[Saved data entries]
┄┄┄┄┄┄┄┄┄┄┄┄┄┄┄┄┄┄┄┄
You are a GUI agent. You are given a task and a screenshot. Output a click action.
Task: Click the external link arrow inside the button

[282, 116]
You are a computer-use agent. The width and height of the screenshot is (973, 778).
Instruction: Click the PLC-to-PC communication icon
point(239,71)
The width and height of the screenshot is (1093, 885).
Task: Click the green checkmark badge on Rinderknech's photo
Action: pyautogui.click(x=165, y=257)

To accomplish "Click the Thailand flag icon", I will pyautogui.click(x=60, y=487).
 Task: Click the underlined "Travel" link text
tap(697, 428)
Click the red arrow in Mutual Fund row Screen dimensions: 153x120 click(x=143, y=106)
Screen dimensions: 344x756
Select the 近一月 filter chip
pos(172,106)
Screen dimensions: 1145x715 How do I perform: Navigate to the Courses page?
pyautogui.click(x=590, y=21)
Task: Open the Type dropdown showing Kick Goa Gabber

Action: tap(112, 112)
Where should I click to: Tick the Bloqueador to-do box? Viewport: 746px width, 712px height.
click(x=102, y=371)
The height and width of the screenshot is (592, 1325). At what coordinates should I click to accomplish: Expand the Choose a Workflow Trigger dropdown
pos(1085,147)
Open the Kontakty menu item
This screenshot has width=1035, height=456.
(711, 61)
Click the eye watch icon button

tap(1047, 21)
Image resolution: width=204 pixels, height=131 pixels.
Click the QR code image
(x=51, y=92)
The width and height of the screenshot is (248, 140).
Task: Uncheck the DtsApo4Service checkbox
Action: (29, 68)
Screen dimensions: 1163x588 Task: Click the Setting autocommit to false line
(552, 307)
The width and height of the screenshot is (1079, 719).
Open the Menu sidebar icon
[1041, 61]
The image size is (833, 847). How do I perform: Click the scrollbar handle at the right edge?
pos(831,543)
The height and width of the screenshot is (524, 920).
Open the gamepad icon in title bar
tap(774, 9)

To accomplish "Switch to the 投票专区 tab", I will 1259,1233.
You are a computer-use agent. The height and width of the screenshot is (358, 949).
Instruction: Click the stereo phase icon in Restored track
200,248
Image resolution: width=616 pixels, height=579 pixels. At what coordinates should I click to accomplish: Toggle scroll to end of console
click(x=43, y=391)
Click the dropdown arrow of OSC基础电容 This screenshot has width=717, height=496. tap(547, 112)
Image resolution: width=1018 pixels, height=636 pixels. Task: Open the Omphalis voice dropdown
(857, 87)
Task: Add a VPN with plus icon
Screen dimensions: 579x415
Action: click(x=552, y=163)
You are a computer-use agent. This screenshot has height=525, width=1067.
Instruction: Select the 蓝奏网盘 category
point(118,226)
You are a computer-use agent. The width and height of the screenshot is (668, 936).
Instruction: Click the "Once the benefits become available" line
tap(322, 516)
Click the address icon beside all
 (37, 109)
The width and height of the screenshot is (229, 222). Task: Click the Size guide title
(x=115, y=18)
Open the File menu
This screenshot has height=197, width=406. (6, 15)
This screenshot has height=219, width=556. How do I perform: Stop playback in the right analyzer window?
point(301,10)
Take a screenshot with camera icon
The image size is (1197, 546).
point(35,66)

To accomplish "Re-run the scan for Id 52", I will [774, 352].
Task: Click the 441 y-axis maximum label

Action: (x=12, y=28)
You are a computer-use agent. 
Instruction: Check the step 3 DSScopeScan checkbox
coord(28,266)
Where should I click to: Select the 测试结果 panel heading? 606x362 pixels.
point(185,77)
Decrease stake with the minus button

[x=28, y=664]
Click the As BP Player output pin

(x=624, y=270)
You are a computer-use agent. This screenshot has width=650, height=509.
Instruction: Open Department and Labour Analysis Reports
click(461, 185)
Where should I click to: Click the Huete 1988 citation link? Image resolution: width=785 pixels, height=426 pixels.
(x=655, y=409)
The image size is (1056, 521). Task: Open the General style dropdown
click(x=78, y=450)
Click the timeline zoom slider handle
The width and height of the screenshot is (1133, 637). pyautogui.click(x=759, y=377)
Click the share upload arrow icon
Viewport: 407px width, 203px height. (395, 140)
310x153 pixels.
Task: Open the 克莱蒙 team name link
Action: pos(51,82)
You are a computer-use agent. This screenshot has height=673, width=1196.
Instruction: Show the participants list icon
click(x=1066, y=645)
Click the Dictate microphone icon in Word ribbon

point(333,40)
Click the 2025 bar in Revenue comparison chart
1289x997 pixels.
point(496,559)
┄┄┄┄┄┄┄┄┄┄┄┄┄┄┄┄┄┄┄┄
**TASK OBJECTIVE:**
Identify every line in the items above that contains the word "Select", and copy each of those lines in full.

**PROBLEM SOLUTION:**
Select the 近一月 filter chip
Instruction: Select the 蓝奏网盘 category
Where should I click to: Select the 测试结果 panel heading? 606x362 pixels.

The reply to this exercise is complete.